> What you will do
Rewrite the lines of the listing as a numbered list, leaving out blank lines, starting at the line containing "You are a GUI" and ending at the end of the listing.

-=-=-

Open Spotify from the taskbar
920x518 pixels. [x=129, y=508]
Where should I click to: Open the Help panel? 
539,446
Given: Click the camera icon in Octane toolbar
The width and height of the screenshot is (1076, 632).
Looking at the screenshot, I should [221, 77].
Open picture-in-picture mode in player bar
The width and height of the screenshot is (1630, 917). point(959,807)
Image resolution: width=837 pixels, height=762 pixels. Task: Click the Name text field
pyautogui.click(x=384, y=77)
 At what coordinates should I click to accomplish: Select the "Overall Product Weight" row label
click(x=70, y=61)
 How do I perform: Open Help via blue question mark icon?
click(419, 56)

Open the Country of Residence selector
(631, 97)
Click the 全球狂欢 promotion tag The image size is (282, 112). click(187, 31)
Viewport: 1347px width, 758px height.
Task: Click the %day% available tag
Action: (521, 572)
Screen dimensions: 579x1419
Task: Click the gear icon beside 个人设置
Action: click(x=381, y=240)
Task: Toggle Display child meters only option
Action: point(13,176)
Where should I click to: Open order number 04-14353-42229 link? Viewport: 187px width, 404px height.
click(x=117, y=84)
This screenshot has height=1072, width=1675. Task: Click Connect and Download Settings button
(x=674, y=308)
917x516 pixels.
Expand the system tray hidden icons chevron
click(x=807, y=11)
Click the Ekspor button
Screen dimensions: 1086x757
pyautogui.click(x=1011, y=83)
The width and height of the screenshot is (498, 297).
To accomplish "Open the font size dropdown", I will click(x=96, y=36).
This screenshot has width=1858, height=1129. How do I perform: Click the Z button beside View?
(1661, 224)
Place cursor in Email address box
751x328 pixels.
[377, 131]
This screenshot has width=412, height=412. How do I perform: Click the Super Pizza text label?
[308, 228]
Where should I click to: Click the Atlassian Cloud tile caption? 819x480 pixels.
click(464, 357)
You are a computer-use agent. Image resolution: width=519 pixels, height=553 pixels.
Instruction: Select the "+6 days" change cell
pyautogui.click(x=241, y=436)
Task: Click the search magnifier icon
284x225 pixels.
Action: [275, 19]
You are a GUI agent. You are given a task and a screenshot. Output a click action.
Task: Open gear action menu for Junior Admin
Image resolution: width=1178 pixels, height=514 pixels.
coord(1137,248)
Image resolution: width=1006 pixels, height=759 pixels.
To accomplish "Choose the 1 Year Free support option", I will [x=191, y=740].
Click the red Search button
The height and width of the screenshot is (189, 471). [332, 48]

-=-=-

> Written answer
1. You are a GUI agent. You are given a task and a screenshot. Output a click action.
2. Task: Open gear action menu for Junior Admin
3. Image resolution: width=1178 pixels, height=514 pixels.
4. coord(1137,248)
5. Image resolution: width=1006 pixels, height=759 pixels.
6. To accomplish "Choose the 1 Year Free support option", I will [x=191, y=740].
7. Click the red Search button
8. The height and width of the screenshot is (189, 471). [332, 48]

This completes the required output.